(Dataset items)
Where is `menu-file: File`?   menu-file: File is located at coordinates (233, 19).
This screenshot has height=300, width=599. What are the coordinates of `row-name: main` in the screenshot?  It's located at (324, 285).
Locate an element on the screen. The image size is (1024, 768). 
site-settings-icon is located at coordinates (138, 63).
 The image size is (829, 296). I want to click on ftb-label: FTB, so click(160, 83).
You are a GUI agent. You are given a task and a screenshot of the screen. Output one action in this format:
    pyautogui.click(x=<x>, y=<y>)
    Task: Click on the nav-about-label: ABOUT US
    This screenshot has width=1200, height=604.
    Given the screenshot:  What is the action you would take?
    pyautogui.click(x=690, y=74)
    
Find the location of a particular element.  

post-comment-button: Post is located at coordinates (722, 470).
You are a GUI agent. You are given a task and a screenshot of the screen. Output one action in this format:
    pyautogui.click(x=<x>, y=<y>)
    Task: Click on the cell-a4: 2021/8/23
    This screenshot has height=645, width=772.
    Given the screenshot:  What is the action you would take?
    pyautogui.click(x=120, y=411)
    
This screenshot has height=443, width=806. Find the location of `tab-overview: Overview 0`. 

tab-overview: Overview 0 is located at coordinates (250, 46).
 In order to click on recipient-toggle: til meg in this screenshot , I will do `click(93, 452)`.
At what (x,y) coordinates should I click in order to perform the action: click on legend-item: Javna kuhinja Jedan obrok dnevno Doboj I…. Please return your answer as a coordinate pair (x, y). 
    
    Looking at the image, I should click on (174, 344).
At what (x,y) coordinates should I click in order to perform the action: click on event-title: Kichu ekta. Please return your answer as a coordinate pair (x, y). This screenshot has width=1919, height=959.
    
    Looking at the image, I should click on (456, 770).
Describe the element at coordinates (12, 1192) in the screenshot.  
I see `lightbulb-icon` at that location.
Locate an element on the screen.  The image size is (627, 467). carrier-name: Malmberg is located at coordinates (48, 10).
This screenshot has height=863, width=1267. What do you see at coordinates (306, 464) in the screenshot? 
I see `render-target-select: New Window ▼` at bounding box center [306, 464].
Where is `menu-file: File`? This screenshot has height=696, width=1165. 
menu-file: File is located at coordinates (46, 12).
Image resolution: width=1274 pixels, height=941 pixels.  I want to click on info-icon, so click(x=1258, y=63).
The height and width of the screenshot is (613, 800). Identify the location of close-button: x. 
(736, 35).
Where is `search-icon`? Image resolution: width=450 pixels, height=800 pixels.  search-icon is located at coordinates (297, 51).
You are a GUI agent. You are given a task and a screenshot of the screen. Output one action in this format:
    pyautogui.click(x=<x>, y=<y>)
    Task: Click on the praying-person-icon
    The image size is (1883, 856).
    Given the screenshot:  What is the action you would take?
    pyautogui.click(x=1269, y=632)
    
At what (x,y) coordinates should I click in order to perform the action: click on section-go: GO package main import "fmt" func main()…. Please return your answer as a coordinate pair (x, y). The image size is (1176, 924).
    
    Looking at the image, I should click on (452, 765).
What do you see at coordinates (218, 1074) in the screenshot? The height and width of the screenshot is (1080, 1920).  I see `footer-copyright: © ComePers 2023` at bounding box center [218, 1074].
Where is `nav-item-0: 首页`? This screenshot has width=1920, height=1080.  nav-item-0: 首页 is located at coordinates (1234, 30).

• Written task: Quote word for word the stretch of items from the line containing "In order to click" through the line containing "Looking at the image, I should click on (456, 770).".

• Worked solution:
 In order to click on recipient-toggle: til meg in this screenshot , I will do `click(93, 452)`.
At what (x,y) coordinates should I click in order to perform the action: click on legend-item: Javna kuhinja Jedan obrok dnevno Doboj I…. Please return your answer as a coordinate pair (x, y). 
    
    Looking at the image, I should click on (174, 344).
At what (x,y) coordinates should I click in order to perform the action: click on event-title: Kichu ekta. Please return your answer as a coordinate pair (x, y). This screenshot has width=1919, height=959.
    
    Looking at the image, I should click on (456, 770).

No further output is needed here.